水電解用の触媒開発に従事しております。電気の力で水を分解する水電解は、クリーンエネルギーである水素の製造技術として期待されています。しかし、水電解の触媒には高価な貴金属(イリジウム) を必要とするため、イリジウム使用量の削減が望まれています。こうした課題を受けて、東ソーでは安価なマンガン酸化物をベースに、高い性能を発揮する触媒の開発を行っています。既に従来のイリジウム系触媒に匹敵する水電解効率を確認しており、現在は社会実装を見据えて、さらなる高性能化やスケールアップに取り組んでいます。

研究にはどんな苦労がありますか?

現在の仕事は研究所でも新しいテーマですので、一から勉強する必要がありました。社内でこのテーマに詳しい人が少ないので、関連論文は片っ端から読み、またセミナーや学会に参加して、知識の蓄積に努めています。

自分の研究活動の成果が
脱炭素社会や新たな研究活動につながる。
そう思うと誇らしい気持ちになります。

仕事の面白さとは?

特許出願や学会発表のように、自分の実験結果やアイデアが分かりやすく形になることにはやりがいを感じます。自分の仕事の成果が脱炭素社会の実現に貢献する、あるいは他の研究者への刺激となって新たな研究テーマにつながるかもしれない。

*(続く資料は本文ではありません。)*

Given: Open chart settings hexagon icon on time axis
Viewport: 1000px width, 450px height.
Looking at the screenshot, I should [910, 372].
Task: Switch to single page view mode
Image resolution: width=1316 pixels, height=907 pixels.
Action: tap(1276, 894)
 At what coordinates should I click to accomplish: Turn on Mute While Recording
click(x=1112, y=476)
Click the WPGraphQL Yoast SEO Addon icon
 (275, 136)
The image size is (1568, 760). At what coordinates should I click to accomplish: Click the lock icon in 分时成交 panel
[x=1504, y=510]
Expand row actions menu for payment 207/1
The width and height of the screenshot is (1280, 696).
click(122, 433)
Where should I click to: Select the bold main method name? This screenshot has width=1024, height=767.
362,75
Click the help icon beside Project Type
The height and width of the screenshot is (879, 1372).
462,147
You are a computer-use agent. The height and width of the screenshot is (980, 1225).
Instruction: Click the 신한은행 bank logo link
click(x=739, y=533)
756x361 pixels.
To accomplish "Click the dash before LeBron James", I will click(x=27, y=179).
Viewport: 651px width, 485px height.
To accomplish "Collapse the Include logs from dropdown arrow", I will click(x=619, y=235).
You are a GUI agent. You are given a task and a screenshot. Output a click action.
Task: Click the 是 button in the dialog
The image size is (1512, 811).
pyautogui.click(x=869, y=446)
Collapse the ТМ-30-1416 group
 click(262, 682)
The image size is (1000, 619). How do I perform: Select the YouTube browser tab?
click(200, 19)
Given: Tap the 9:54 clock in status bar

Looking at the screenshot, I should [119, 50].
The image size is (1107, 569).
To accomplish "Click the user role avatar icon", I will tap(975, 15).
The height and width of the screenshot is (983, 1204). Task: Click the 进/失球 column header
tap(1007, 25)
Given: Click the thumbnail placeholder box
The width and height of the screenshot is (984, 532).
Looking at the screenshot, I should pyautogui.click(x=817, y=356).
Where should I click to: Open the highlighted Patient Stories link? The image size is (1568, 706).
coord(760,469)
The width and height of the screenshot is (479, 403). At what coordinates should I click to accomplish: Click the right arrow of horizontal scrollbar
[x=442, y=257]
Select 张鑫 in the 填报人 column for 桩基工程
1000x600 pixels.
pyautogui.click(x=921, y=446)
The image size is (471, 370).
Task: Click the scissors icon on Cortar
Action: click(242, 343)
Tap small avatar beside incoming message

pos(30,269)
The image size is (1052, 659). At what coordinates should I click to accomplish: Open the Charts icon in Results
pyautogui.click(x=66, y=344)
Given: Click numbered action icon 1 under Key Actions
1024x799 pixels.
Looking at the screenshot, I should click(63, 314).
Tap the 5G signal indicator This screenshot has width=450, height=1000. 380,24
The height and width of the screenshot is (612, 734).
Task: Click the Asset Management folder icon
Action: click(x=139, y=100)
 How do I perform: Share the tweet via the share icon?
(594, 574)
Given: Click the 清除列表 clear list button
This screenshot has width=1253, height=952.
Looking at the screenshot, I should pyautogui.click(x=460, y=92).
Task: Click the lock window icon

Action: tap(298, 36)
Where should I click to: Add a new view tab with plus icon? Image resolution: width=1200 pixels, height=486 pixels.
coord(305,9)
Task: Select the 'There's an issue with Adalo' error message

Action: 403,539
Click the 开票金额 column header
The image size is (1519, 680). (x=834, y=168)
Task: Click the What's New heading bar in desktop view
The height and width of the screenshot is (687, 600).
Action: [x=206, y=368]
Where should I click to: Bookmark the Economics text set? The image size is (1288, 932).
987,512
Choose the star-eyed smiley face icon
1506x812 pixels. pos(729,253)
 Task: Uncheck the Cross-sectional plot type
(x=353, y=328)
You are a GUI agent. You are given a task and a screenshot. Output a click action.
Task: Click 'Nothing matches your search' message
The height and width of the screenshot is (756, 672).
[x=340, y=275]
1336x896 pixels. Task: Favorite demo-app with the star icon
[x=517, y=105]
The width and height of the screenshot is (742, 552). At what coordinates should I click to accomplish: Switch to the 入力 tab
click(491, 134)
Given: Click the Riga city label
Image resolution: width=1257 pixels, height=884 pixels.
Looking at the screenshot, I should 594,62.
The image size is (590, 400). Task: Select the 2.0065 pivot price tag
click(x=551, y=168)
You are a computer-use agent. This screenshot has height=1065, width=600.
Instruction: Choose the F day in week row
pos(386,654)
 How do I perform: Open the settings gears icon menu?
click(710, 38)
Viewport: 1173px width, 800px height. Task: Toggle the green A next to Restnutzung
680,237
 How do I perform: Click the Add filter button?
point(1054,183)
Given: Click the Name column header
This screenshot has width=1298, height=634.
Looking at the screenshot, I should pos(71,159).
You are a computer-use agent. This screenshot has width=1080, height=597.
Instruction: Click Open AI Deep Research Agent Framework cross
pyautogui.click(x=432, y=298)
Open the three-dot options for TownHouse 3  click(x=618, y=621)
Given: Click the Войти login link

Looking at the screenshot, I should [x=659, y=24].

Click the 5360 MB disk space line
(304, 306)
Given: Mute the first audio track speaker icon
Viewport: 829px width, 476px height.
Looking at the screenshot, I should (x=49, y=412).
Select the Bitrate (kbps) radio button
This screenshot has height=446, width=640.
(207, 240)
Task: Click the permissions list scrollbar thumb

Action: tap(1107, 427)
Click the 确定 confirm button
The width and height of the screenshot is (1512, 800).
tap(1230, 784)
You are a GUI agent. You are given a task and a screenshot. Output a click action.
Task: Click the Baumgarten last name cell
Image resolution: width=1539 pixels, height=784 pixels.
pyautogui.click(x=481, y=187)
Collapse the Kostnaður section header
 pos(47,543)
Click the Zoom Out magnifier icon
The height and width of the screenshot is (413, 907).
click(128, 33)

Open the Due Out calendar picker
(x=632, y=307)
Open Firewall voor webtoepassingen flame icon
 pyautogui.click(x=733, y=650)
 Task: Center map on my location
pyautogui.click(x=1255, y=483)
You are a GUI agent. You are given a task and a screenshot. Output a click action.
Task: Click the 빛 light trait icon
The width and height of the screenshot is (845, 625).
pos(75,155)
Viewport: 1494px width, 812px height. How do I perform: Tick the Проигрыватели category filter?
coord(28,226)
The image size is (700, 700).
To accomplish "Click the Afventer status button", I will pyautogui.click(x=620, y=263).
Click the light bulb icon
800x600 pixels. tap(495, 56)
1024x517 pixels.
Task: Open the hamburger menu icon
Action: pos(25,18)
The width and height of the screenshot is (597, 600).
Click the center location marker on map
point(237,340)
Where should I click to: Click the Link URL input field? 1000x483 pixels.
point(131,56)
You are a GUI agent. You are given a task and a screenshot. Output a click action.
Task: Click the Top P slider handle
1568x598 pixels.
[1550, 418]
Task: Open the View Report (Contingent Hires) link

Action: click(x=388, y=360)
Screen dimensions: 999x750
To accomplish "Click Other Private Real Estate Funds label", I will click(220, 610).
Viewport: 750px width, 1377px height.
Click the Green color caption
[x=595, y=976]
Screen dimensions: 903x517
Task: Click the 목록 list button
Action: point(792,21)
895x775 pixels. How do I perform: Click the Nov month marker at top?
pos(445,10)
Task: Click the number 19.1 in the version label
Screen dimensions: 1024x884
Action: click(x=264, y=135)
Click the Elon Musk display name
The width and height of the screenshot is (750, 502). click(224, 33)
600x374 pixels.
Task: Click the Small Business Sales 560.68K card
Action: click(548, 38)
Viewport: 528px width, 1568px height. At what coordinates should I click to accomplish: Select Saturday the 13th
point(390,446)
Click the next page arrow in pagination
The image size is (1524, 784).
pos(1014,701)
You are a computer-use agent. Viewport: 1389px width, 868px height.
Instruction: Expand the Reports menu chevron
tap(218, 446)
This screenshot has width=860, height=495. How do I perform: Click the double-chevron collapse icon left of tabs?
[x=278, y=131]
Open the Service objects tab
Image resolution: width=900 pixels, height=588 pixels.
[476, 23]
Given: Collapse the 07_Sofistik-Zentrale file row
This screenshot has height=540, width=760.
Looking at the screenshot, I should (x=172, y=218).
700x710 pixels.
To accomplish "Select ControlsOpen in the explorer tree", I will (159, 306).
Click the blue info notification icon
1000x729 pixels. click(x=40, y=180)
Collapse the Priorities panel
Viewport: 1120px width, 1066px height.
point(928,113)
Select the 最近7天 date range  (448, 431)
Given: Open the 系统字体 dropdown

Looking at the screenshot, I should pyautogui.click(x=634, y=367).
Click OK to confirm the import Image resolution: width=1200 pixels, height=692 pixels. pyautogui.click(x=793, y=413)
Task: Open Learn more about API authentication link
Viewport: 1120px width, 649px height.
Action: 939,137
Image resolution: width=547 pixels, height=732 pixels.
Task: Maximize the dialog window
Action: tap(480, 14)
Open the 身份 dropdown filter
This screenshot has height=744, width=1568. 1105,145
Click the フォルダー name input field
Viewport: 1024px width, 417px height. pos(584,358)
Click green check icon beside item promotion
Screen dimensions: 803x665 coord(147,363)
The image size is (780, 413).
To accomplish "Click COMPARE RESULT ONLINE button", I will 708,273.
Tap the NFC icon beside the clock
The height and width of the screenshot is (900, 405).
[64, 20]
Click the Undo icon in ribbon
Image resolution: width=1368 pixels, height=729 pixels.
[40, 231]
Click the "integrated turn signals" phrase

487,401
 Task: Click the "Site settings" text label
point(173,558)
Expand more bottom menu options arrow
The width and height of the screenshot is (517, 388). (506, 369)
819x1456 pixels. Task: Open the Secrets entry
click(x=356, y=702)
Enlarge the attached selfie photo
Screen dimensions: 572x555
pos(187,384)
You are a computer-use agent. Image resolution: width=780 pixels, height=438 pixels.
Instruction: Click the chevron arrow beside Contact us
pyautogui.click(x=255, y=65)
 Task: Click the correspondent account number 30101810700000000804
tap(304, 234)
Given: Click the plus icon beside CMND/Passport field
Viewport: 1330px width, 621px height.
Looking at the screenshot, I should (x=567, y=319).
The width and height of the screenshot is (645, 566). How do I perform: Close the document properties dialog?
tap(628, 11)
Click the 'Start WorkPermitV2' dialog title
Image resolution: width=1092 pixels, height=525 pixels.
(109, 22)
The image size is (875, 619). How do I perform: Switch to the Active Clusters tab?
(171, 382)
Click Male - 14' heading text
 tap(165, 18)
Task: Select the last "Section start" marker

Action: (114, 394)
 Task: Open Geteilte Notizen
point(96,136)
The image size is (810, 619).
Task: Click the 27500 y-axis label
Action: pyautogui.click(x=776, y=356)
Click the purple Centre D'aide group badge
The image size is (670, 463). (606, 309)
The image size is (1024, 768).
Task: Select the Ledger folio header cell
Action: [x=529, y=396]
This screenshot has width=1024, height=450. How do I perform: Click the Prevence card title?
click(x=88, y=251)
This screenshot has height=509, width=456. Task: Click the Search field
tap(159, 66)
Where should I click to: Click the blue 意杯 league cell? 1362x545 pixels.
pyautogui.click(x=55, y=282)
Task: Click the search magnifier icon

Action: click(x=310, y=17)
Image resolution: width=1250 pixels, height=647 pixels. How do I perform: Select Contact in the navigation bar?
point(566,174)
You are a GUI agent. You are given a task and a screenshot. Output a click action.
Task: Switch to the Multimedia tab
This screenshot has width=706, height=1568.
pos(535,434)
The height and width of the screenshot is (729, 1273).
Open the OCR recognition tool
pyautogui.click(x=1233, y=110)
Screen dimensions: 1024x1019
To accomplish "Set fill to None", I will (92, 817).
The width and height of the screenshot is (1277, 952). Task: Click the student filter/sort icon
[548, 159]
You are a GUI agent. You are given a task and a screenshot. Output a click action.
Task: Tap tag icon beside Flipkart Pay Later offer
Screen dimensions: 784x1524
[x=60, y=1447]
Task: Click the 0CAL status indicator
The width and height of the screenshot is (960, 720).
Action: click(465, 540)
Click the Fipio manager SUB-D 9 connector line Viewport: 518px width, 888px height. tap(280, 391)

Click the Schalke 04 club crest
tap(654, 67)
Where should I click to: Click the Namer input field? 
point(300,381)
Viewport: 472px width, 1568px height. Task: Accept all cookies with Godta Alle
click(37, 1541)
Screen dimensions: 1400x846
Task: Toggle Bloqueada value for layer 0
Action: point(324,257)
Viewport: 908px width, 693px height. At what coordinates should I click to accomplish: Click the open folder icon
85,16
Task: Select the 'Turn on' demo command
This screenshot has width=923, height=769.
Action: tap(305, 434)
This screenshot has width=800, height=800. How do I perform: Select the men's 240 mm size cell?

そんな風に考えると、とても誇らしい気持ちになります。

研究成果を海外の学会で発表したそうですね。

入社4年目に、アメリカで開催された国際学会で初めて研究成果を発表しました。私が担当している水電解触媒のテーマが形になり始めたタイミングで、社外に向けたPRを任せてもらえることになりました。初めての海外、しかも一人での出張だったため不安でいっぱいでしたが、行ってしまえば何とかなるもので、無事に発表を終えることができました。いろいろな国のいろいろな立場の研究者と直接コミュニケーションできたことは、自分の研究を深めるきっかけになりました。大学の研究者からは原理的な観点からの指摘や改善案などをもらい、企業の研究者からは「商品化の可能性」や「量産性」に関する課題に気づかせてもらいました。東ソー社内だけでは得られない多様な視点が得られるので、機会がある限りは積極的に学会発表に参加したいと思っています。

社会課題や環境課題を解決して、
より豊かな社会を実現するために、
果敢に挑戦していくつもりです。

今後の目標は?

まずは現在取り組んでいる水電解用触媒のテーマを事業化に結びつけることが最大の目標です。世の中にまだない材料を形にする難しさはありますが、このテーマをやり遂げることで、自分自身の研究者としての力を一段引き上げたいと思っています。そして、その次のステップでは、また新たな研究テーマを立ち上げ、事業に貢献できるように精進したいと思います。より豊かな社会を実現するために専門分野を超えて果敢に挑戦していくつもりです。

最後に学生へのメッセージを

東ソーは、社員の「やってみたい」という気持ちを大切にしてくれる会社です。東ソーには、ライフサイエンス、電子材料、環境・エネルギーを中心に、多彩な研究テーマが広がっています。東ソーが培ってきたノウハウや技術と、自分自身の発想や情熱を掛け合わせて、新しい価値をつくりたい。そんな意欲にあふれた皆さんと一緒に働ける日を楽しみにしています。